I told her I would like to become a jogging nurse. It feels good to make people happy by administering pills. She suggested I would do better as a drug dealer. It’s nice to know I have options.
Once again, my body felt so good in motion.
I still went uptown to see The Great Tobias Wolff read.
He was taller and lankier than I imagined. I was shocked by how normal it became, after only minutes, to sit so close to Tobias Wolff and listen to him read. Maybe the neon Barnes and Noble lighting jarred the romance.
Don’t get me wrong for one second. I am absolutely in awe. But Toby was pushing it a bit with the talking dog story, “Her Dog.”
He acknowledged this: “The fun of being a writer is throwing the dice every so often.” But dog stories!
Hester Kaplan has a great anecdote. She sent her publisher a story about a dog, and her publisher wrote back, “No more f-ing dog stories!”
Toby appeased me: “There are no other talking-dog stories in my oeuvre, but now I’ve got one.”

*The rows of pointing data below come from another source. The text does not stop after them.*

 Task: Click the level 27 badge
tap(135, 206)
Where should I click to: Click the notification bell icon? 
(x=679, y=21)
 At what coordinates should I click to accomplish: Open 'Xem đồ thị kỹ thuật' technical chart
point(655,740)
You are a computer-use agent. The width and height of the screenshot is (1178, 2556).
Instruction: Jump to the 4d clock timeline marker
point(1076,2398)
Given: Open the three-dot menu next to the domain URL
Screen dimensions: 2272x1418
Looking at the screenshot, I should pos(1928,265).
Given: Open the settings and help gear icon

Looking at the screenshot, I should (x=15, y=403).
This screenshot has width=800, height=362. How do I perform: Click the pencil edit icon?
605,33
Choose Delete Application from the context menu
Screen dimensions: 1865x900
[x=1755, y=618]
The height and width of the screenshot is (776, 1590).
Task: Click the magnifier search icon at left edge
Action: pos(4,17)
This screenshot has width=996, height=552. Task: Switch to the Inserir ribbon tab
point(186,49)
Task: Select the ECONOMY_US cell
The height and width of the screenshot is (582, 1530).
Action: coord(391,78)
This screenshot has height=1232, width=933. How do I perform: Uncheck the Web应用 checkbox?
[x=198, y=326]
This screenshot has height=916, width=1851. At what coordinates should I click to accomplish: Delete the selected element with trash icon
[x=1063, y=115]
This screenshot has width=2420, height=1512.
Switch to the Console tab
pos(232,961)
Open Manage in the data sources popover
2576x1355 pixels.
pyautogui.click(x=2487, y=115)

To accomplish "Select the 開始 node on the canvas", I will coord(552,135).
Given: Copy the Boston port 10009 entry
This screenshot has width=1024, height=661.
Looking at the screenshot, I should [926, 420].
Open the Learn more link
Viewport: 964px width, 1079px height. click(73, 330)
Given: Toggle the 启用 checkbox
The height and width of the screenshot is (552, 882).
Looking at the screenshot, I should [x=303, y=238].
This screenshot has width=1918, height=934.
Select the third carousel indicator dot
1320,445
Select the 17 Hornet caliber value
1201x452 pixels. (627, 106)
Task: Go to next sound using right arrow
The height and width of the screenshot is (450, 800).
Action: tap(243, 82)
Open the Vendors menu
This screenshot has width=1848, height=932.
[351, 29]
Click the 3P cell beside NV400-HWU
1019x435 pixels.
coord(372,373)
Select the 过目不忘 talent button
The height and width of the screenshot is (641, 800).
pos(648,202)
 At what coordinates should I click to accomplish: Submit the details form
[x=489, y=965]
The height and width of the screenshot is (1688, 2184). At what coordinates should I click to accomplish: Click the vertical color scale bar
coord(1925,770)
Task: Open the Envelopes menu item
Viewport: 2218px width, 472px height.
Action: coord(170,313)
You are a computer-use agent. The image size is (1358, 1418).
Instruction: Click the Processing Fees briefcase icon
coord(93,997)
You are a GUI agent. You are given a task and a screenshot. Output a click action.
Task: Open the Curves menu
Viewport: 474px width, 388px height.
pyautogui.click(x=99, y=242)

You know what, Toby? You can do anything you want and I will follow you down. Nobody else can stand in front of a crowded bookstore and say that writing is “a heroic attempt to get at the truth through the agency of the imagination.” Who talks like that? I’ll tell you who: The Great Tobias Wolff.
Tomorrow night: my second Toby reading. And this one is located in an independent bookstore, which I believe is the opposite of B&N. I’m going to be riding on the next humpback whale to outer space (i.e. heaven).
Brian Bouldrey prescribes Zen or Amish country, this website, and Chekhov plays for my ailments.